Say I have the following array:
import numpy as np
a = [\'hello\',\'snake\',\'plate\']
I want this to turn into a numpy array b
Actually, you can do this without any copies or list comprehensions in numpy (caveats about non-equal-length strings aside...). Just view it as a 1 character string array and reshape it:
import numpy as np
x = np.array(['hello','snake','plate'], dtype=str)
y = x.view('S1').reshape((x.size, -1))
print repr(y)
This yields:
array([['h', 'e', 'l', 'l', 'o'],
['s', 'n', 'a', 'k', 'e'],
['p', 'l', 'a', 't', 'e']],
dtype='|S1')
Generally speaking, though, I'd avoid using numpy arrays to store strings in most cases. There are cases where it's useful, but you're usually better off sticking to data structures that allow variable-length strings for, well, holding strings.
You can create a numpy character array directly e.g.:
b = np.array([ ['h','e','l','l','o'],['s','n','a','k','e'],['p','l','a','t','e'] ])
The usual array tricks work with this.
If you have a
and wish to generate b from it, note that:
list('hello') == ['h','e','l','l','o']
So you can do something like:
b = np.array([ list(word) for word in a ])
However, if a
has words of unequal length (e.g. ['snakes','on','a','plane']
), what do you want to do with the shorter words? You could pad them with spaces to the longest word:
wid = max(len(w) for w in a)
b = np.array([ list(w.center(wid)) for w in a])
Which the string.center(width)
pads with spaces, centering the string. You could also use rjust
or ljust
(see string docs).
Specify the string length as the shape parameter with unicode 1 char
> string_array = ['..##.#..#.', '##..#.....', '#...##..#.', '####.#...#', '##.##.###.', '##...#.###', '.#.#.#..##', '..#....#..', '###...#.#.', '..###..###']

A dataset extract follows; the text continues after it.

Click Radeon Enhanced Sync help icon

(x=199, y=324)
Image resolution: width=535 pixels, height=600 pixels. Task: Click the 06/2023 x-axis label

> nummpy.array(string_array,dtype=('U1',10))
array([['.', '.', '#', '#', '.', '#', '.', '.', '#', '.'],
['#', '#', '.', '.', '#', '.', '.', '.', '.', '.'],
['#', '.', '.', '.', '#', '#', '.', '.', '#', '.'],
['#', '#', '#', '#', '.', '#', '.', '.', '.', '#'],
['#', '#', '.', '#', '#', '.', '#', '#', '#', '.'],
['#', '#', '.', '.', '.', '#', '.', '#', '#', '#'],
['.', '#', '.', '#', '.', '#', '.', '.', '#', '#'],
['.', '.', '#', '.', '.', '.', '.', '#', '.', '.'],
['#', '#', '#', '.', '.', '.', '#', '.', '#', '.'],
['.', '.', '#', '#', '#', '.', '.', '#', '#', '#']], dtype='<U1')